Sunday, May 15, 2005

Chaos and Complexity Theory

Chaos and Complexity Theory by T.J. Titcomb was published in the 1998 Annual ASTD Info-line.

The article provides a brief overview of Chaos and Complexity Theory, then applies it to managing organizations.

She defines Chaos as
"The study of behavior in systems that appears random but reveals orderly
patterns at deeper levels. In a business sense, it describes random,
inherently unpredictable sequences over time in the performance indicators of an
organization."

As I was reading the article, I connected these thoughts back to my thought-experiement "Is Structure Important" and also to a discussion about feedback loops that I had in a graduate Social Psychology course.

Systems with feedback loops are self-balancing. The analogy my professor used was that of a theromstat. If it gets too hot, the heater shuts off. If it gets too cold, the heater turns on. If you contrast that to an open flame on your stove, which does not stop heating food when the temperature exceeds a certain level, but will continue to increase the temperature until the house burns down. Feedback systems are self-organizing and have the potential to "learn."
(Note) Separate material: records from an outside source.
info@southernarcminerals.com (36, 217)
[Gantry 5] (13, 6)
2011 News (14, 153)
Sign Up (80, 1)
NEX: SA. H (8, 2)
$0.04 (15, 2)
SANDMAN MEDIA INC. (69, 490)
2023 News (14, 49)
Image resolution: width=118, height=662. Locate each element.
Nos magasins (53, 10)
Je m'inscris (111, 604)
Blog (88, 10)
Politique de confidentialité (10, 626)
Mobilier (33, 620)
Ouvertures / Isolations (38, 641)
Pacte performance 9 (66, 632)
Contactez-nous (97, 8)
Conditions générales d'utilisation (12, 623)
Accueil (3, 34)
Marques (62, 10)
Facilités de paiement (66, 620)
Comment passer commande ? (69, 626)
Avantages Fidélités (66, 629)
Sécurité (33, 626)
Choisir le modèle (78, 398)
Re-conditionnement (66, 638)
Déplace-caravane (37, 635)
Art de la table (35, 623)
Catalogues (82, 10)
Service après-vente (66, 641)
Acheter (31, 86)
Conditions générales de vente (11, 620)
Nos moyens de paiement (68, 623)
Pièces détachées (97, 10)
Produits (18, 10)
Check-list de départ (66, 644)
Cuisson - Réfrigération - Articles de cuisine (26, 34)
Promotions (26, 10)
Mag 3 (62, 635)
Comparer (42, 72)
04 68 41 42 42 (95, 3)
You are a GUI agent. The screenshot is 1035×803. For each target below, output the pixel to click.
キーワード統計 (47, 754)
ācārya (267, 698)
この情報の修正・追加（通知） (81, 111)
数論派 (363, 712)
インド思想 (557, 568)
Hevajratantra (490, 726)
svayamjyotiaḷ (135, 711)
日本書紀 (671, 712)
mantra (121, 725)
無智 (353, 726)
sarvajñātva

This made me think of the BugBots at MIT. Instead of writing a huge, complex central governing program, which is preprogrammed for all possible responses to the environment, the scientists/engineers at MIT wrote a bunch of small simple programs for reflex-like actions, then linked them all together with a feedback loop. Essentially the robot "learned" to walk each time it was turned on. It would run random programs and assess its motion. If it was moving forward, it would continue running that series of programs. If it was not moving forward, it would continue to try different random patterns of programs. It was very simple, elegant solution and it allowed the robots to operate in real-world environments. Before, using the central governing program, the robots could only respond in very specific environments to very specific cues. Essentially, the MIT people created a chaotic system that was self-organizing through feedback loops.

Feedback loops also made me think of the Thiagi workshop. Beyond the games and the interactions and the content, the one thing that he emphasized as being absolutely essential was the tests. That was where we were to concentrate everything we knew about instructional design. All of his training courses had the criteria that the students HAD to pass the test to pass the course. So if the tests were instructionally sound and really, truly measured the behavior that we wanted to change, then it didn't matter how the students learned the content: if they passed the test, they were able to do what they needed to do.

That is the key to the Thiagi design methodology and the answer to "Is Structure Important?" Structure is no more important than having a perfectly designed central governing program. Structured designs are efficient, programmer-centric and limited. It's the feedback loops, the tests that count, because that is where students measure and change their behavior.